This matter is before the Court on Defendant Christopher Parker's ("Defendant") Motion for Compassionate Release pursuant to 18 U.S.C. § 3582(C)(1)(A)(i). (ECF No. 465.) The Government filed an opposition. (ECF No. 468.) Defendant filed a reply. (ECF No. 469.) For the reasons set forth below, the Court GRANTS Defendant's motion. /// /// /// /// /// /// /// ///

I. FACTUAL AND PROCEDURAL BACKGROUND

On October 25, 1999, a jury found Defendant guilty of conspiracy in violation of 18 U.S.C. § 371 (count 1), four counts of armed bank robbery in violation of 18 U.S.C. §§ 2113(a), (d), and 2 (counts 2, 4, 6, 8), and four counts of use of a firearm in violation of 18 U.S.C. § 924(c)(1) and 2 (counts 3, 5, 7, 9). (See ECF Nos. 254, 283.) On January 28, 2000, the Court sentenced Defendant to an 888-month term of imprisonment and entered judgment. (ECF Nos. 275, 283.) In 2001, the Ninth Circuit found errors in the guideline calculations and remanded for resentencing. (Id.; see also ECF No. 348.) On remand, this Court imposed a 60-month term on count 1, an 87-month term on counts 2, 4, 6, and 8 to run concurrently with count 1, a consecutive 60-month term on count 3, and consecutive 240-month terms on each of counts 5, 7, and 9, for an 867-month term of imprisonment in total. (ECF No. 464 at 2; see also ECF Nos. 367-368.)

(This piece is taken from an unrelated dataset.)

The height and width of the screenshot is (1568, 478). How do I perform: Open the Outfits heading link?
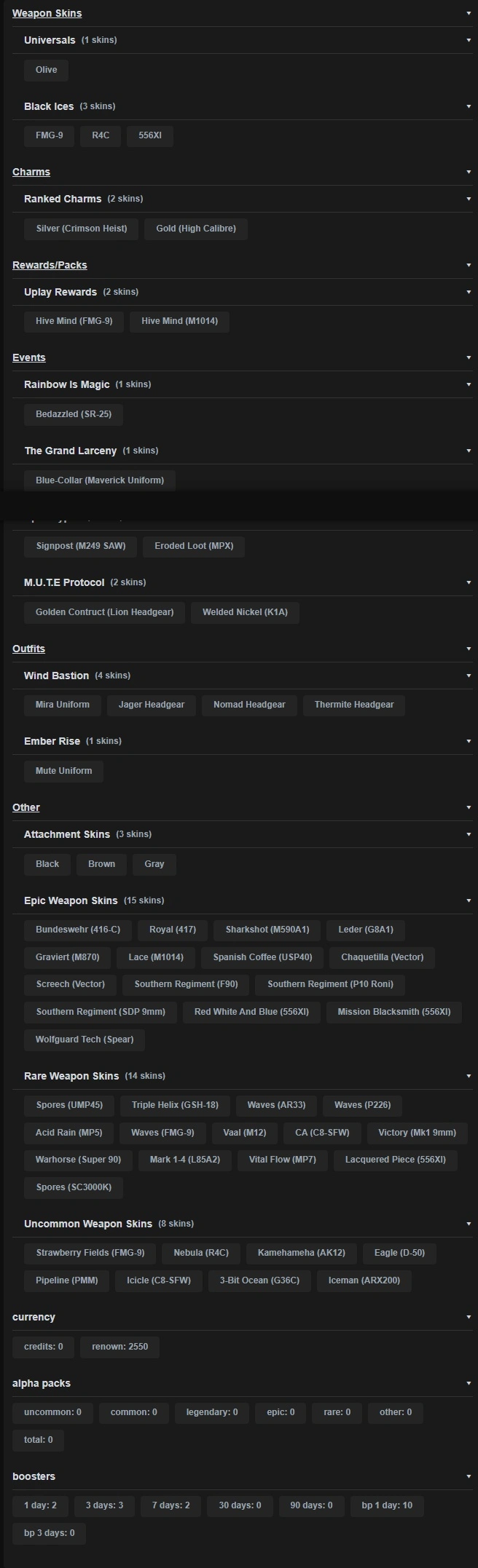click(x=28, y=649)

On January 19, 2021, Defendant filed the instant motion for release pursuant to 18 U.S.C. § 3582(c)(1)(A)(i). (ECF No. 465.) Defendant argues his sentence should be reduced to time served for the extraordinary and compelling reasons presented by his case, specifically his youth at the time of the offenses, his first-time offender status, the disproportionate effect of the law that required the "stacking" of his sentences based on the 18 U.S.C. § 924(c) ("§ 924(c)") convictions, the "enormous disparity" between the sentence he actually received and the sentence that would be imposed today, and his "exemplary" efforts toward rehabilitation. (See ECF No. 465.) In opposition, the Government argues Defendant's argument about a grossly disproportionate sentence resulting from the "stacking" of his § 924(c) convictions fails because "the compassionate release statute does not provide for relief based on non-retroactive changes to the law." (ECF No. 468 at 3.)

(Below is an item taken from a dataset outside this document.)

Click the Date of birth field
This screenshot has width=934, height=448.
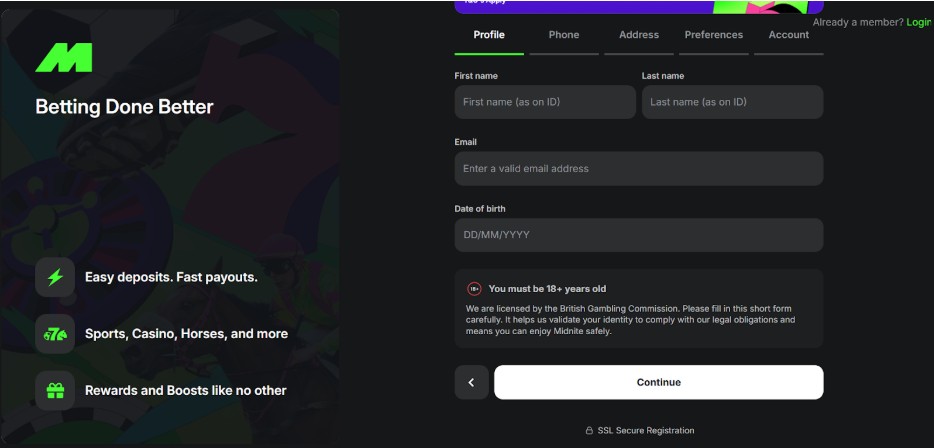tap(639, 235)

The Government also argues Defendant's sentence "was not the product of stacked § 924(c) convictions," but fails in its opposition brief to any explain further. (See ECF No. 468 at 3.) Defendant asserts in his reply brief that "[t]his argument is plainly contradicted by the facts," noting "Judge Karlton's sentencing decision was a product of the mandatory stacked [§] 924(c) statute and the then-mandatory Guidelines system." (ECF No. 469 at 2.) The Court agrees with Defendant.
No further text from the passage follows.